- IATA: HVS; ICAO: KHVS; FAA LID: HVS;

Summary
- Airport type: Public
- Owner: City of Hartsville
- Serves: Hartsville, South Carolina
- Elevation AMSL: 364 ft (111 m)
- Coordinates: 34°24′11″N 080°07′09″W﻿ / ﻿34.40306°N 80.11917°W
- Website: www.hartsvillesc.com/...
- Interactive map of Hartsville Regional Airport

Runways
| Direction | Length |  | Surface |
| ft | m |
| 3/21 | 5,000 | 1,524 | Asphalt |

Statistics (2021)
- Aircraft operations (year ending June 16, 2021): 5,300
- Based aircraft: 14
- Sources: FAA, SC Aeronautics

= Hartsville Regional Airport =

Airport in South Carolina, United States

Hartsville Regional Airport is a city-owned public-use airport located three nautical miles (6 km) northwest of the central business district of Hartsville, a city in Darlington County, South Carolina, United States.

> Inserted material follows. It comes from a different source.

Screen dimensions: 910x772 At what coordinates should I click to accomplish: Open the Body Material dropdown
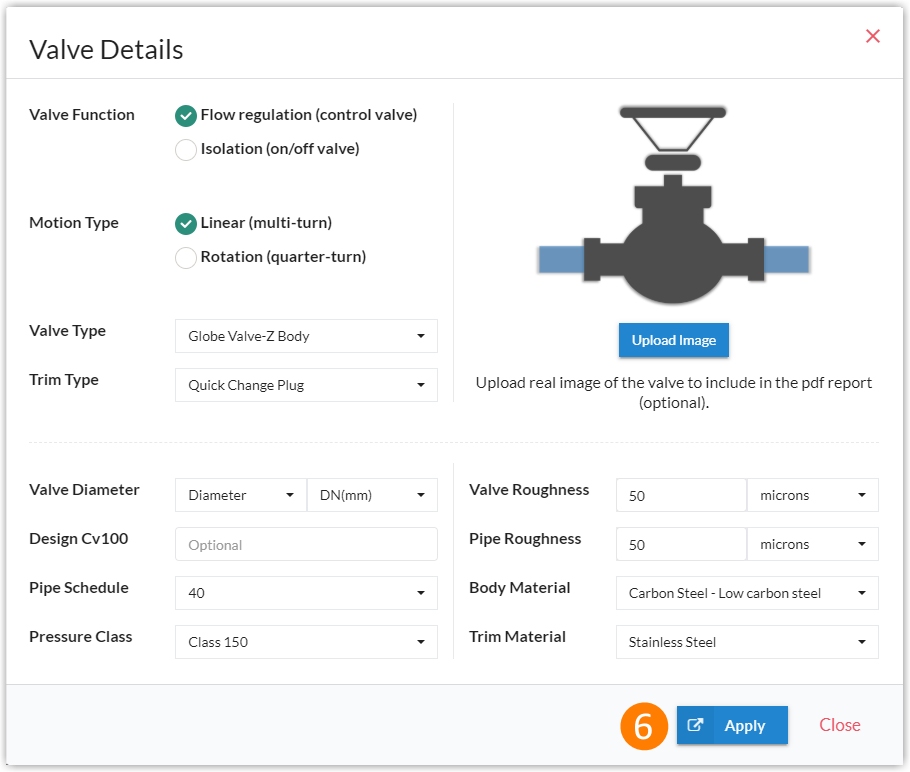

== Facilities and aircraft ==
Hartsville Regional Airport covers an area of 281 acre at an elevation of 364 feet (111 m) above mean sea level. It has one runway designated 3/21 with an asphalt surface measuring 5,000 by 75 feet (1,524 x 23 m).

For the 12-month period ending June 16, 2021, the airport had 5,300 aircraft operations, an average of 102 per week: 91% general aviation, 6% military, and 4% air taxi. At that time there were 14 aircraft based at this airport: 13 single-engine and 1 multi-engine.